As the trees are going away , the companies who build should plant Florida trees and put the cheap trees in the fire. Birds have moved away, pollution has increased, and the road pavement and concrete have made higher temperatures. Rain water will flow to the streets and not be absorbed into the ground. It boggles the mind. Start at home and make it a Florida environment. Find out what plants and trees are indigenous and plant them. Let Florida be the Sunshine State and not the Tree Stripper State. The road to environmental repair starts with us. It’s only too late if we don’t act now.

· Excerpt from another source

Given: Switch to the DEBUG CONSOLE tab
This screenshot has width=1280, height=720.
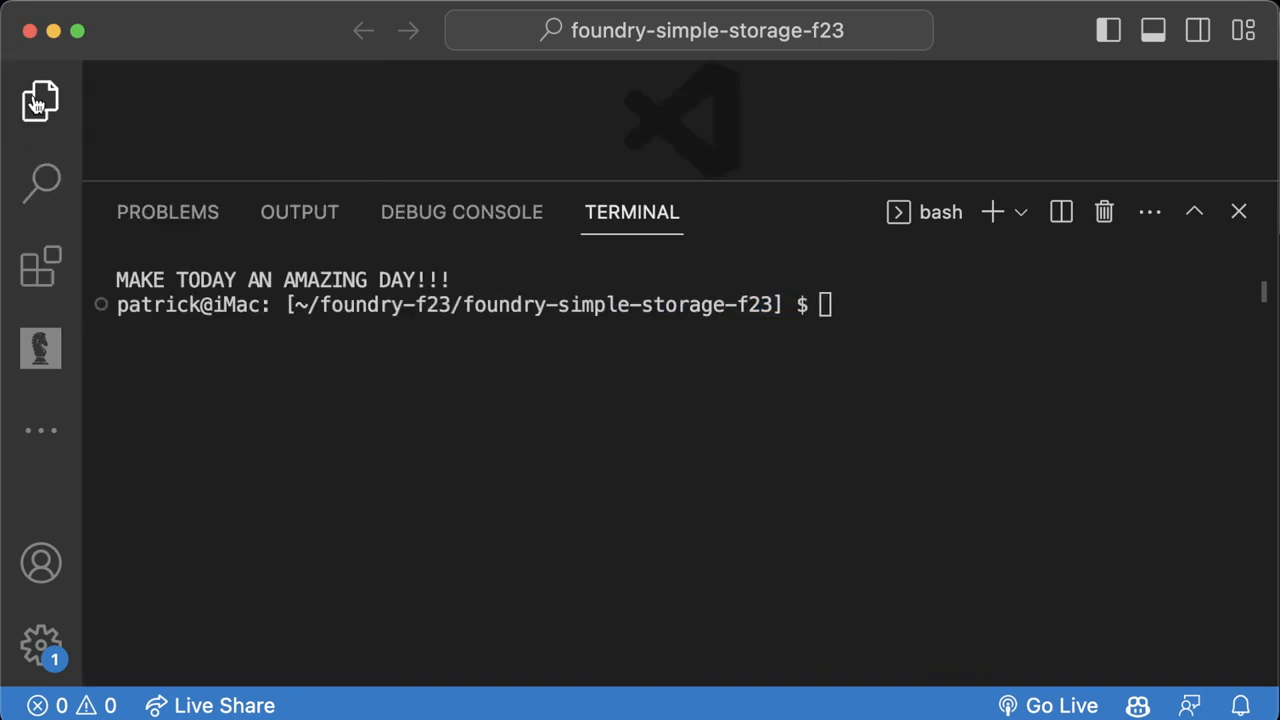Looking at the screenshot, I should 462,212.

Margaret Kirkland, Amelia Tree Conservancy
2 years ago

Thank you, Pat, for this beautiful and important article. I say important because, as Diana pointed out, our trees are important for our our health and well being. Since we are facing the hazards of climate change, flooding and sea level rise, our trees are more critically important than ever before. Also, as Pat illustrates, the quirky small-town character of Fernandina Beach is central to the attraction of Amelia Island, Maintaining the character of the city is one of the primary themes of Vision Plan 2045, and we need to understand the role of our trees and other elements of the environment in this character. The character of the City is important for our economic health as well as for our quality of life.

Mark Tomes
Mark Tomes(@mtomes)
2 years ago

Such heartfelt sentiments are appreciated. You can channel that energy into helping to elect people who are willing to stand up to developers and politicians who care more about money and power than citizens and our environment. Beware the greenwashing by DeSantis and others who pretend to care for the environment.

Ernest Davis
Ernest Davis(@epd3)
2 years ago

We love paradise so much we’ll pave it and put up a parking lot, as the song says! What surprises me is the scale and the speed at which it is being done. The new developments in Nassau County are not building homes in the the pine forests, they are ripping out the forest completely and replacing it. We aren’t losing just a few trees, but a whole ecosystem. Scattered islands of “tree museums”, as the song goes, won’t sustain life.

Michael T Eaton
Michael T Eaton (@guest_64916)
2 years ago

While it may be true they are cutting down the trees in your town and that is displeasing to the eye. I would hardly venture to call them heirloom pecans. As a pecan producer I can say there are enormous numbers of native stands throughout the south. These trees are from pecans that have been planted by man by wildlife or by chance and the tree was never grafted. As far as preservation of key discovered varieties that have genetic traits to create new varieties or if you want an old variety to graft on to a seedling the USDA pecan research station in Brownwood tx can supply graftwood or direct an individual to where to buy trees or odd varieties of pecans. Thank you for your love of America’s native nut, the pecan.